• _GIVEN INFORMATION_
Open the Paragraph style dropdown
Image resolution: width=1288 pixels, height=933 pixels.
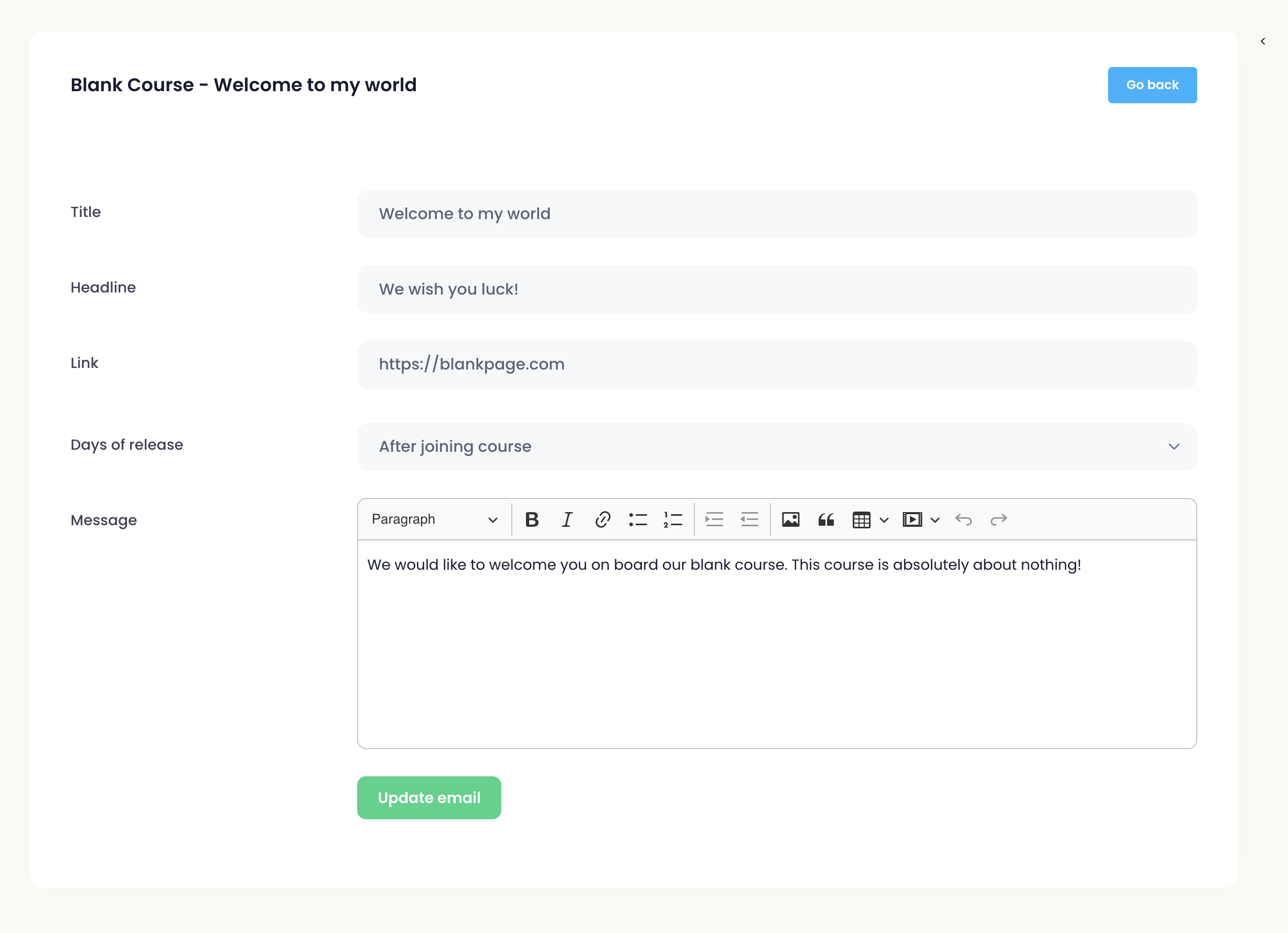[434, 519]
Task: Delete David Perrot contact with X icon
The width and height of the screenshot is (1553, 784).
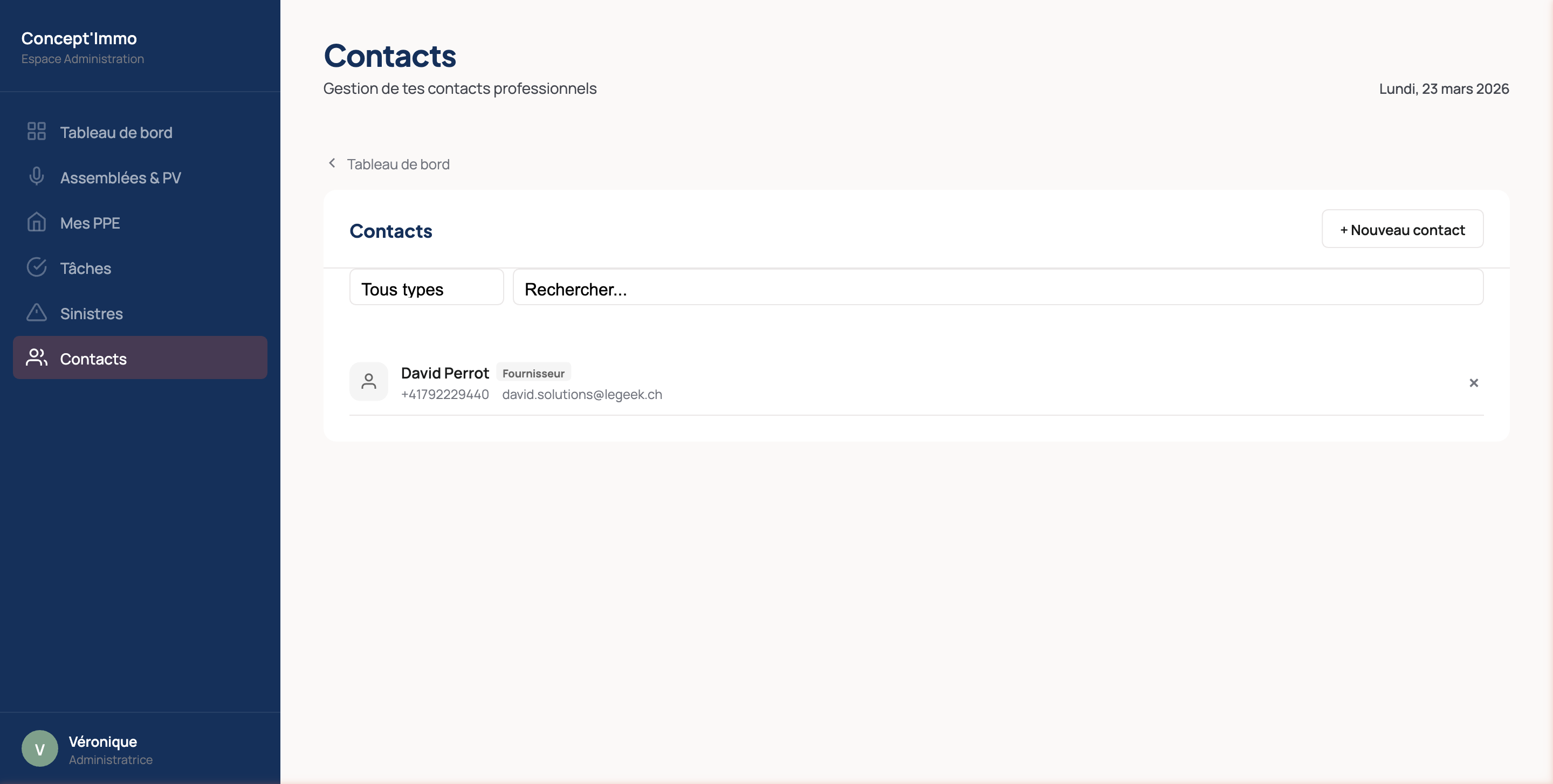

• _EXERCISE AIM_
Copy exactly the lines running from the line with "Image resolution: width=1288" to the final line of the listing, keeping both ends and dropping any picture.

• _SOLUTION_
Image resolution: width=1288 pixels, height=933 pixels.
[434, 519]
Task: Delete David Perrot contact with X icon
The width and height of the screenshot is (1553, 784).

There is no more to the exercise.